After I returned to the large room, I took notice about clothing, and found that most of the men had on their – ordinary uniform; some had two blankets, more had one; but full one-third were without any. There was no shadow or pretense of a bed or pillow, not even a handful of straw or hay!

I spoke the first night to Dr. Porter about blankets and straw, or hay for beds, but was assured that none were to be had. Supplies could not reach them since being cut off from their base, and the Provost Marshal, Gen. Patrick, would not permit anything to be taken out of the houses, though many of them were unoccupied, and well supplied with bedding and other necessaries. I thought we ought to get two blankets for those two naked men, if the Government should pay their weight in gold for them; and suggested that the surgeons take what was necessary for the comfort of the men, and give vouchers to the owners. I knew such claims would be honored; would see that they should be; but he said the matter had been settled by the Provost, and nothing more could be done.

On Monday morning I sent for Dr. Porter, and stated the trouble about nurses shirking. He had them all summoned in the front end of the large room, and in presence of the patience, said to them:

“You see this lady? Well, you are, to report to her for duty; and if she has any fault to find with you she will report you to the Provost-Marshal!”

I have never seen a set of men look more thoroughly subdued. There were eleven of them, and they all gave me the military salute. The doctor went off, and I set them to work.

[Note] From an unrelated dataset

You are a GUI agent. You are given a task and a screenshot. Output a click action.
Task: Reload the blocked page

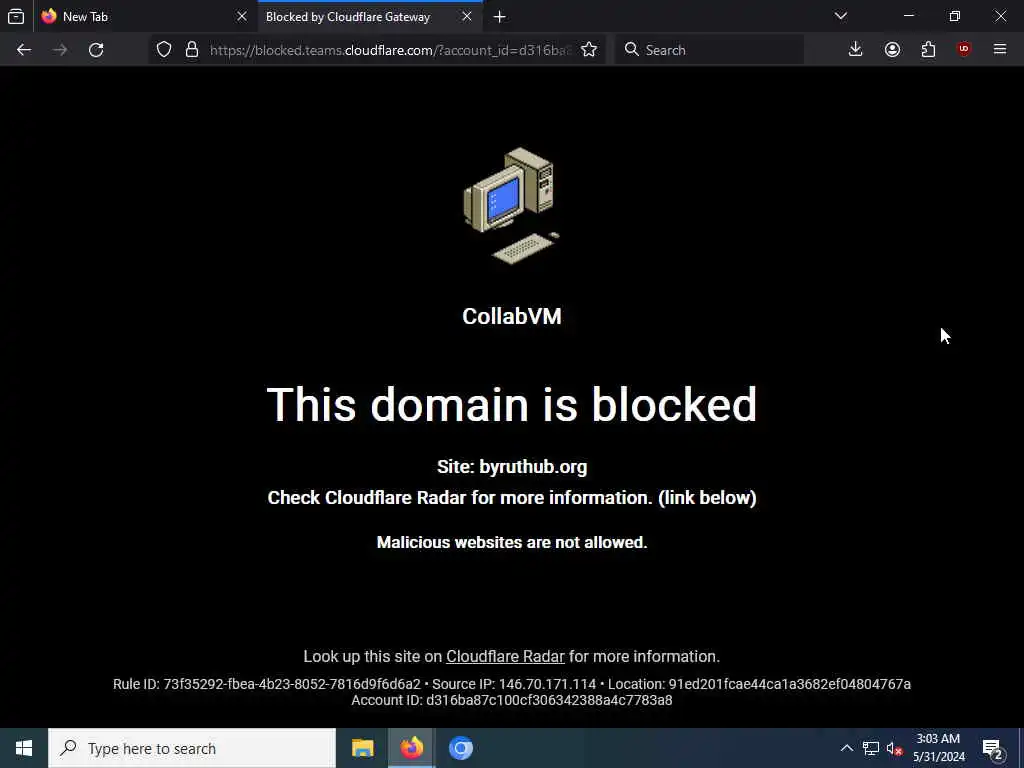96,50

When there was so much to be done, I would do the most needful thing first, and this was ridding the wounds of worms and gangrene, supporting the strength of the men by proper food, and keeping the air as pure as possible. I got our beef into the way of being boiled, and would have some good substantial broth made around it. I went on a foraging expedition – found a coal-scuttle which would do for a slop-pail, and confiscated it, got two bits of board, by which it could be converted into a stool, and so bring the great rest of a change of position to such men as could sit up; had a little drain made with a bit of board for a shovel, and so kept the mud from running in at the side door; melted the tops off some tin cans, and made them into drinking cups; had two of my men confiscate a large tub from a brewery, set it in the vestibule to wash rags for outside covers to wounds, to keep off chill, and had others bring bricks and rubbish mortar from a ruin across the street, to make substitutes for pillows.

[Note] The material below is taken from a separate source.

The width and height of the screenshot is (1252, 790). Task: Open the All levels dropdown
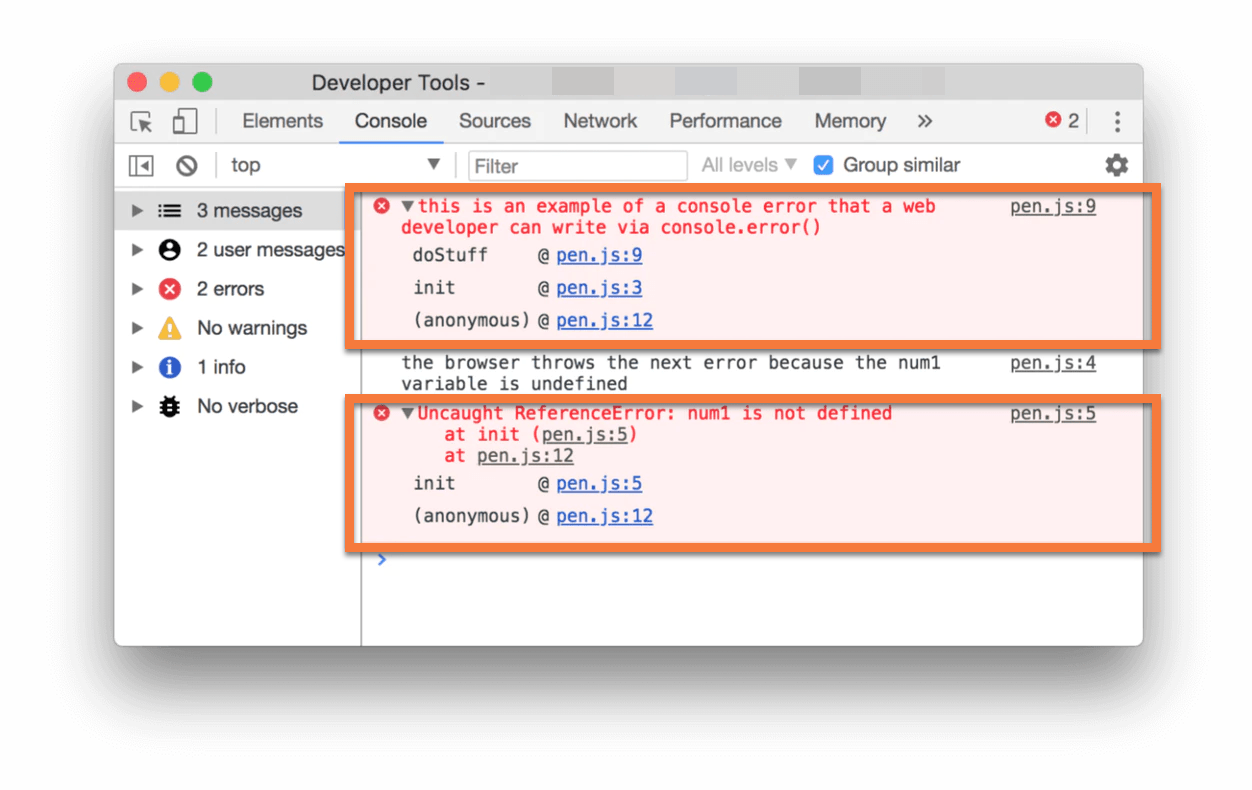coord(749,165)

I dressed wounds! dressed wounds, and made thorough work of it. In the church was a dispensary, where I could get any washes or medicines I wished, and I do not think I left a worm. Some of them were over half an inch long, with black heads and many feet, but most were maggots. They were often deeply seated, but my syringe would drive them out, and twice a day I followed them up. The black and green places grew smaller and better colored with every dressing. The men grew stronger with plenty of beef and broth and canned milk. I put citric acid and sugar in their apple sauce as a substitute for lemons. I forget how many thigh stumps I had, but I think as many as twelve.